MUNKHZAYA BOLDBAATAR, Mohamadamin Tavakoli, Dora Kadish, Karla Rojas Garcia, Pierre Baldi, David van Vranken, Sergey Nizkorodov, Annmarie Carlton, University of California, Irvine

     Abstract Number: 66
     Working Group: Aerosol Chemistry

Abstract
Isoprene is the most abundantly emitted biogenic volatile organic compound in the atmosphere and its oxidation with atmospheric oxidants contributes substantially to the global secondary organic aerosol budget.
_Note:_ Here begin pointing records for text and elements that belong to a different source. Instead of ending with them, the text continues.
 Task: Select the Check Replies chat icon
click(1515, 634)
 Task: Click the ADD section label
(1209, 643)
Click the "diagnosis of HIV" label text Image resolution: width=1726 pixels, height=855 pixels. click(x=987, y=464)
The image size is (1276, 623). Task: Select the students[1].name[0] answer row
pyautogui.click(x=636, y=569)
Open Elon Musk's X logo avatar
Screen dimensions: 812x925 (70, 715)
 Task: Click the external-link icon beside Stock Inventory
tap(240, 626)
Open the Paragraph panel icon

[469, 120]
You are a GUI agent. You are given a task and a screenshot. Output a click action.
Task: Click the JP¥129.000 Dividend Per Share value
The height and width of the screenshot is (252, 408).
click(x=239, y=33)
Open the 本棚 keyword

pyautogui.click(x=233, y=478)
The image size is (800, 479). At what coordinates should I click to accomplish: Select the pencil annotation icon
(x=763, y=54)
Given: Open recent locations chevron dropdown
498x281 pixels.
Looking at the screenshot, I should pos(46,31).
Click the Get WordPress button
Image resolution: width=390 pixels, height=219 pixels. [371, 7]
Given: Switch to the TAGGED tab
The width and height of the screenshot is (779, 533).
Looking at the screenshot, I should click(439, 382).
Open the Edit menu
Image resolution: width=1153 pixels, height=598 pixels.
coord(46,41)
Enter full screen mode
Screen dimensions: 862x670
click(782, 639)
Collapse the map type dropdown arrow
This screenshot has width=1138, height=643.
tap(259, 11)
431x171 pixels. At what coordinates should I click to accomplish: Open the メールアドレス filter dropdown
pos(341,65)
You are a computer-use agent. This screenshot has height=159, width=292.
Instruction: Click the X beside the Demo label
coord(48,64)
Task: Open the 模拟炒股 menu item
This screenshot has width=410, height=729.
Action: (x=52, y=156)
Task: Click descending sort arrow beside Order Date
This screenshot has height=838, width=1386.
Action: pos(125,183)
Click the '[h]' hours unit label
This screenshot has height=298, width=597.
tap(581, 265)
Isoprene oxidation has been studied for many years, but despite the extensive studies, our mechanistic understanding is far from complete and the precise chemical identities of high molecular weight compounds of isoprene oxidation remain speculative. To understand the full extent of atmospheric reactions and the identity of isoprene oxidation products, we approach this problem from the nexus of computer science and chemistry by training and applying an intelligent system “Reaction Predictor.” Reaction Predictor, or shortly RP, is a machine learning-based system that utilizes a deep learning algorithm to predict the outcome of chemical reactions. Reactions are predicted at the level of elementary mechanistic steps that can be chained together to yield complex global reactions. RP is currently trained with 677 radical reactions (resonance, homolysis, abstraction, addition, recombination, hydride shift) and more than 12,000 polar reactions and reactions of atmospherically relevant gas-phase VOCs (α-pinene and isoprene). We apply RP to isoprene oxidation by a hydroxyl radical, OH. Here, we present our RP predictions with mass spectra from laboratory smog chamber experiments, with a focus on chemically identifying large molecular weight products.